Von Gerhard Spörl

Saarbrücken, im Juni

Oskar Lafontaine bleibt bei der Stange, jedenfalls vorläufig und wohl auch, solange er glaubt, eine reelle Chance gegen Helmut Kohl zu haben. Mit diesem Eindruck ist Hans-Jochen Vogel aus Saarbrücken abgefahren. Das derzeit erreichbare Maß an Gewißheit vermittelte der Kandidat telephonisch am Tag nach dem Konzil in seiner Villa am Hügel.

Die rastlosen Krisengespräche in wechselnden Runden bleiben interpretationsbedürftig. Am Ende steht fast immer, daß die Erleichterung über den erneut abgewendeten Ernstfall die Zuversicht deutlich überwiegt, von nun an gehe es bergauf. Er könne seiner Partei seine Nominierung zum Kanzlerkandidaten nicht empfehlen, zitiert der Spiegel Lafontaine von Ende Januar. Im Spaß gesagt, im Ernst gemeint? Mittlerweile empfiehlt es sich für die SPD, an ihm so lange irgend möglich festzuhalten. So schätzt sie die Lage ein.

Als Weberschiffchen machen sich derzeit gleich mehrere Genossen verdient. Dazu gehört aus Lafontaines Sicht zweifellos Reinhard Klimmt. Im Saarland ist er bekannt wie ein bunter Hund. Völlig zutreffend gilt er als das Alter ego Lafontaines. Wer da von beiden gerade denkt und lenkt, ist manchmal schwer auszumachen. Sie ticken einfach seit 25 Jahren synchron. Ob als SPD-Landesvorsitzender, als Ministerpräsident oder als Kanzlerkandidat: Wo Lafontaine vorturnt, sichert Klimmt ab und leistet Hilfestellung.

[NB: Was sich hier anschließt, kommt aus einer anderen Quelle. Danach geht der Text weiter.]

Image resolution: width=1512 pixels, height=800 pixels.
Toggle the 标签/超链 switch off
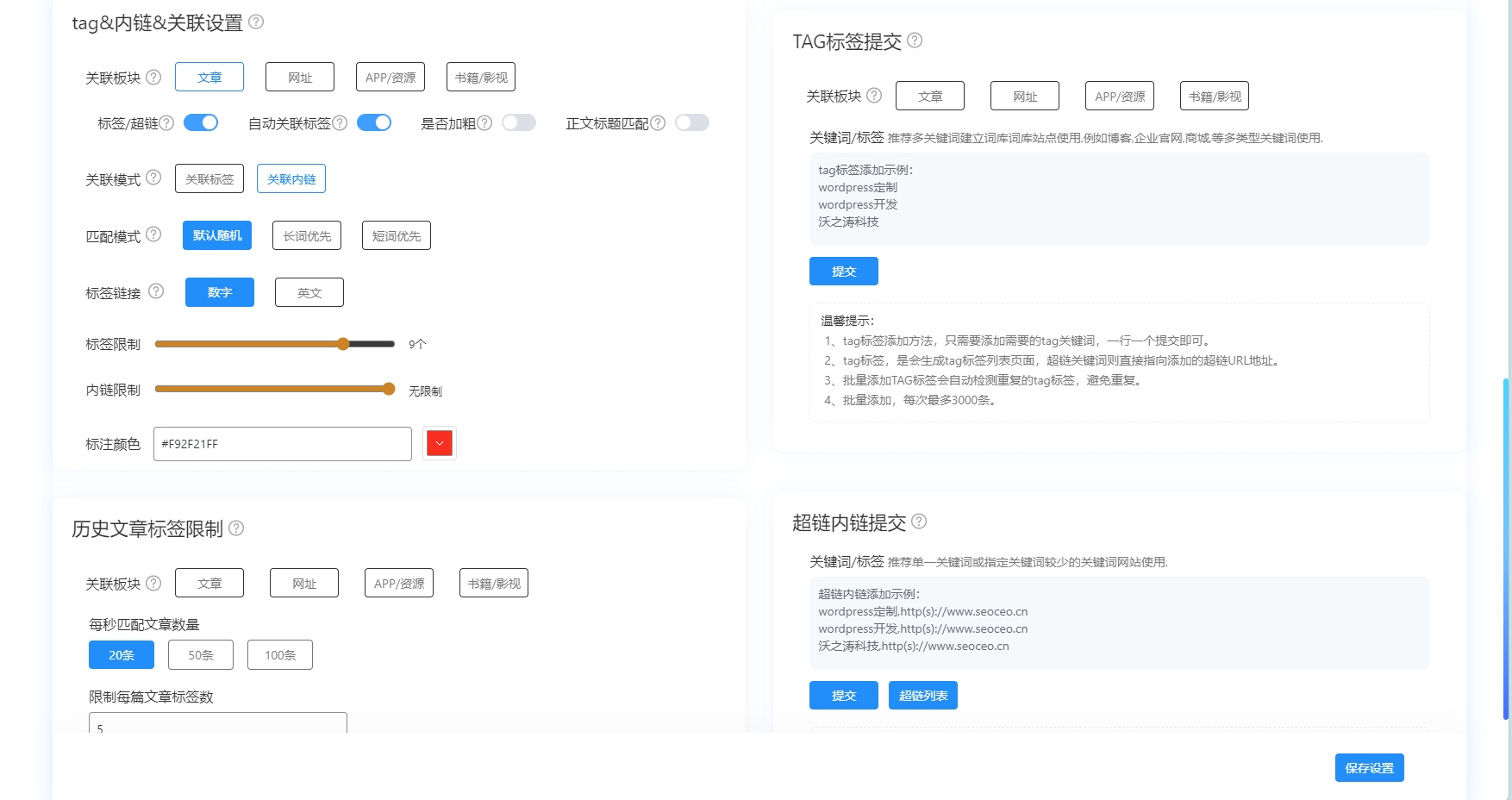[x=201, y=122]
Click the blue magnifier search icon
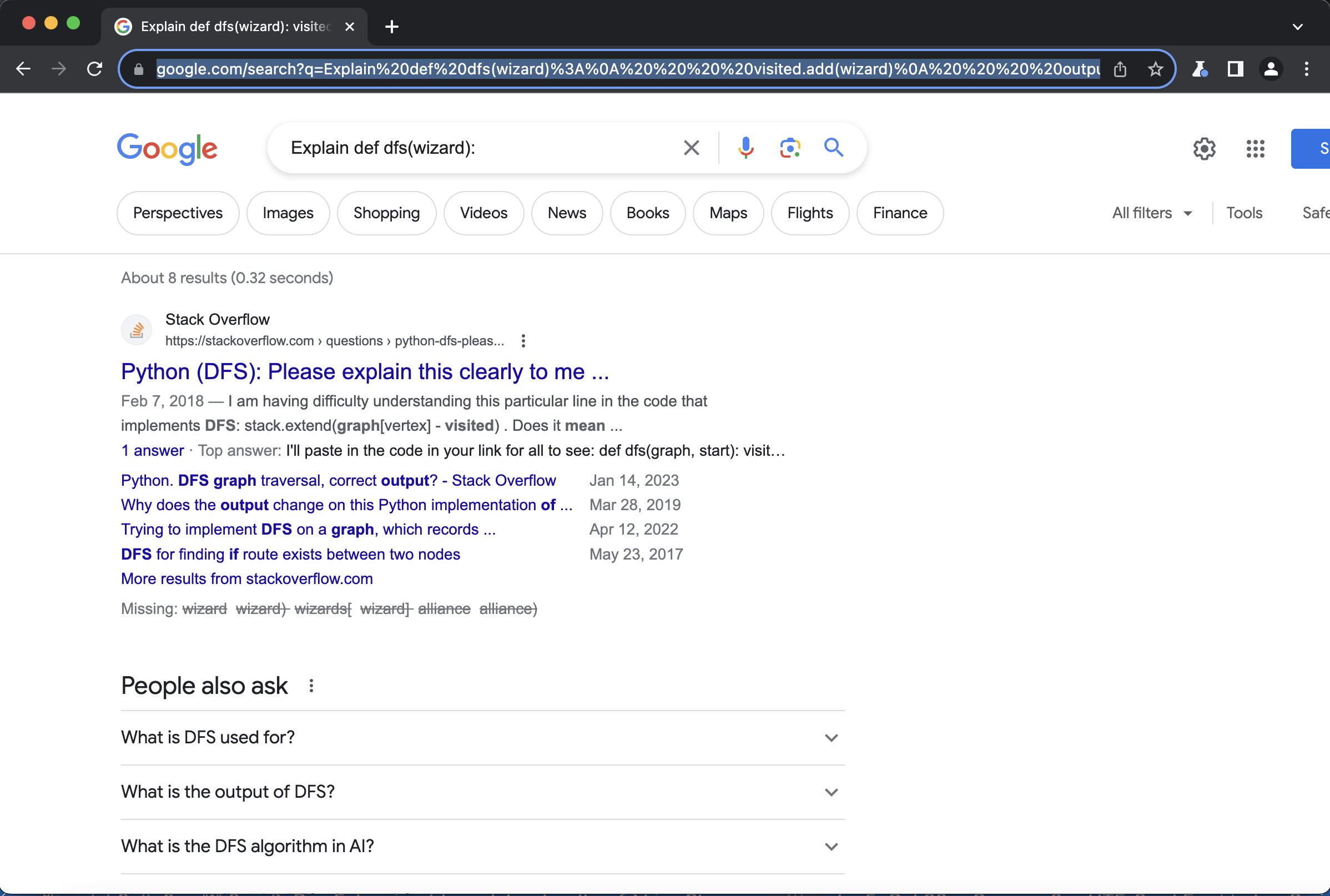1330x896 pixels. (834, 148)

Solange sich Lafontaine nur gelegentlich gezielt in Peter-Maffay-Konzerte oder ins Fußballstadion begibt, benötigt er einen Boten für seine Botschaften. Sie zu überbringen ist eine ziemlich heikle Aufgabe. Die jeweilige Teilentwarnung gleicht fast schon einem Etappensieg. Im Moment scheint Klimmt Lafontaine in der Sache bedingungslos recht zu geben und in der Methode zu dämpfen.

Klimmt ist ein Befürworter der Radikalität, die Lafontaine zu seinem Markenzeichen erhoben hat. Dennoch wirkt er derzeit so, als verfolge auch er mit angehaltenem Atem, wie sich die Ereignisse überschlagen. Man spielt ja auf anderem Terrain. Der Erfolg der beiden daheim an der Saar beruhte auf der Schroffheit und Entschlossenheit als Mittel der Politik, erst in der eigenen Partei und dann gegen die Union im Lande. Kein Wunder, daß Lafontaine auf den größeren Maßstab überträgt, was er zu einer gewissen Perfektion entwickelt hat. Die Frage bleibt nur, und sie ist wohl weder dem Prätendenten noch seinem Vertrauten fremd, ob die Übertragung ohne Bruch möglich ist.